++++ INPUT MATERIAL ++++
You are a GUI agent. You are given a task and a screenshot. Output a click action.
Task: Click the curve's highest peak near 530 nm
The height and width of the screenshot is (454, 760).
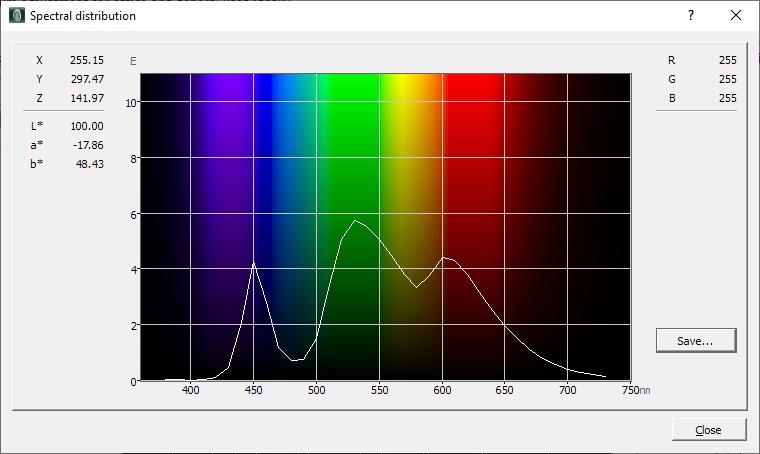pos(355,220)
++++
++++ INPUT MATERIAL ++++
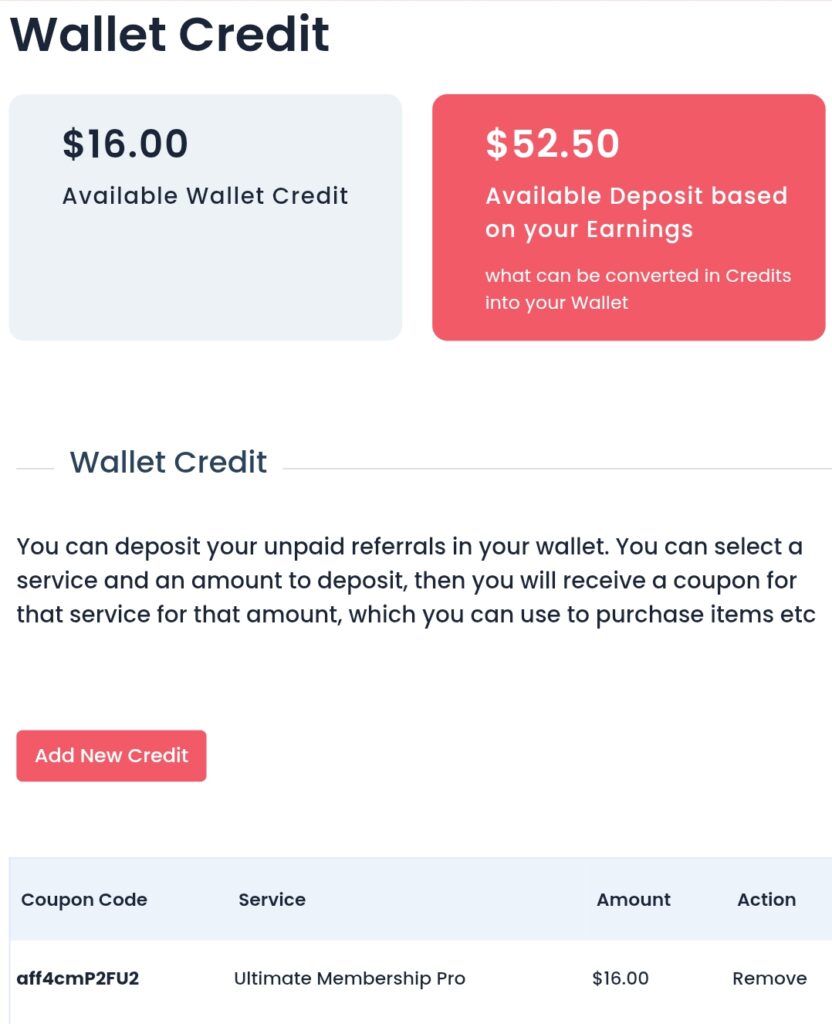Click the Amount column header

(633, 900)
++++
■ PROMPT: Collect every line in the records that contains the string "screenshot", and copy each one in full. Uppercase and lowercase letters count as different.

■ FINISHED EXERCISE:
You are a GUI agent. You are given a task and a screenshot. Output a click action.
The height and width of the screenshot is (454, 760).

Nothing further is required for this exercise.